Performing Arts: Dance
  LES BALLETS TROCKADERO DE MONTE CARLO
December 15, 2018
Les Ballets Trockadero de Monte Carlo is a rare sort of performing entity that is able to poke fun at the very thing in which it possesses great knowledge and skill. As Victor Borge did with classical music, the Trocks celebrate the tropes and clichés of classical ballet in a way that reminds you just how hard it is to do in the first place. On opening night at The Joyce Theater, this tender sort of satire progressed in such a way that the troupe’s primary gimmick of male-identifying dancers performing en travesti took a back seat to the execution of spectacle.

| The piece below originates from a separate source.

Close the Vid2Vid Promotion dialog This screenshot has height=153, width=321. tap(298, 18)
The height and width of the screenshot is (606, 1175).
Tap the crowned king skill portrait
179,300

The program opened with the Trockadero staple Act II of Swan Lake, imbued at every moment with campy magnification. The tactics run the gamut: Long Zou pecks his neck as Odette, and, despite his poised readiness, Duane Gosa never gets his music as Prince Siegfried. Incompetence continues to be the main source of humor, primarily in the corps de ballet, whose incorrect head bobs in Les Petites Cygnes otherwise add satisfying visual counterpoint to the famously unison piece.

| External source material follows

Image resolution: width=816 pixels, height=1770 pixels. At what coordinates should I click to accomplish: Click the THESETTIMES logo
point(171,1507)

Where the work succeeds most, however, is in moments where it is unclear if a blunder comes from the character or its respective performer (who, in the world of the Trocks, is also a named character the actual dancer additionally embodies). Is it Yuri Smirnov or Von Rothbart himself who, overcome with Tchaikovsky’s swelling orchestration, maniacally runs too many laps to the point of exhaustion? Is it Siegfried’s pal Benno who keeps dropping Odette, or that clumsy Innokenti Smoktumuchsky?

Subsequent pieces relied on having the taller, more beefy dancers in female roles, leaving the male parts to the smallest of the company. While the Paquita Pas De Trois is but a well-performed novelty, within La Trovatiara’s spoofing of ballet’s historically more culturally exoticizing tendencies (more of that, please, by the way!) is the physical humor of Joshua Thake’s grandes jetés, reduced to hearty glissades when assisted by Boysie DiKobe and Kevin Garcia.

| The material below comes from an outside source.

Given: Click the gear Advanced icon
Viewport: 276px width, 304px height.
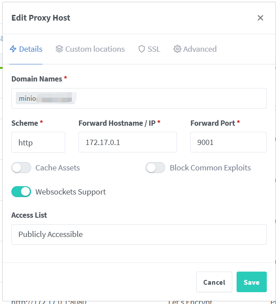Looking at the screenshot, I should tap(177, 49).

From then on, the evening became but a showcase of dolled up men skillfully dancing en pointe. Robert Carter may be sending up the maudlin aspects of Dying Swan, but his tutu’s constant shedding of feathers is beautiful in its own right. By the time we get to the underwater scene from The Little Humpbacked Horse, all we witness is an obscure work, ridiculously costumed to the point of normalizing all that came before it.

Reduced buffoonery leaves the true nature of the company at an unclear intersection between drag performance and ballet satire. Is a man wearing a tutu for the sheer sake of laughter necessary or even helpful in lovingly and earnestly poking fun at an art form that has managed to survive a history rife with sexism? Must a man’s performance en pointe also be one of female impersonation? We laugh at hairy chested ballerinas executing double tours knowing women are fully capable of these actions, but beneath that laughter are opportunities for a fuller commentary.